:: Work request ::
Write out each line of the listing as it stands, without the images.
#####
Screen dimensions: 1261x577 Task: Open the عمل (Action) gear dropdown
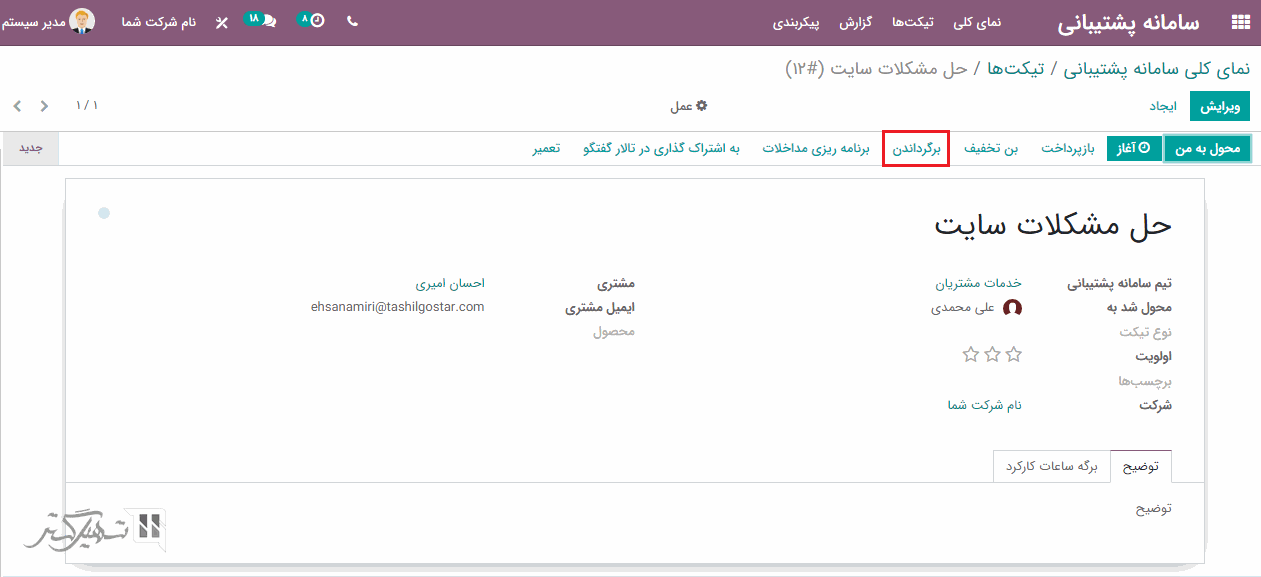pos(688,106)
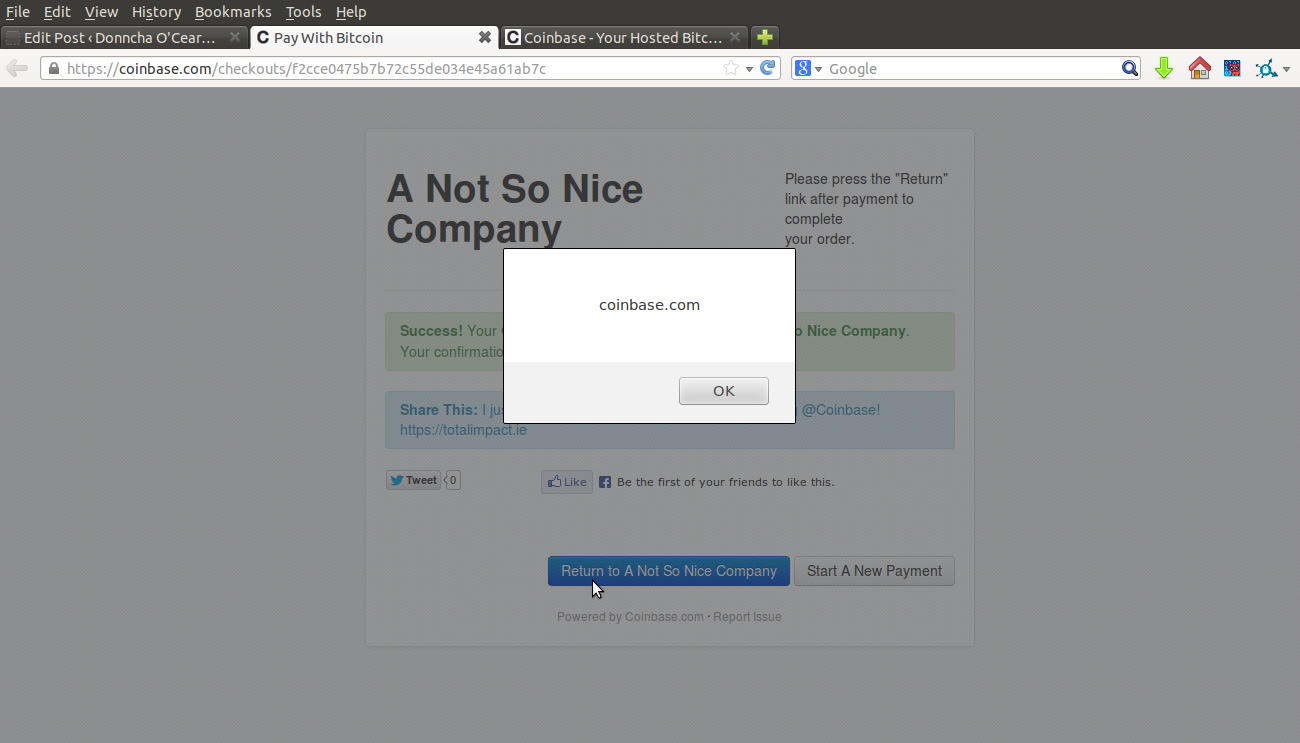Click the Like button for Facebook
This screenshot has width=1300, height=743.
(x=567, y=481)
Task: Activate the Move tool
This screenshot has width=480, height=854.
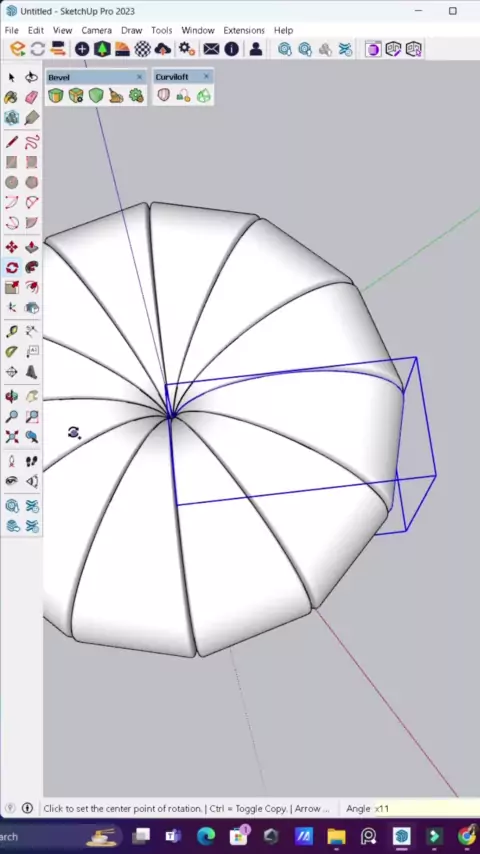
#####
:: Task answer ::
Screen dimensions: 1261x577 Task: Open the عمل (Action) gear dropdown
pos(688,106)
Click the Like button for Facebook
This screenshot has width=1300, height=743.
(x=567, y=481)
Task: Activate the Move tool
This screenshot has width=480, height=854.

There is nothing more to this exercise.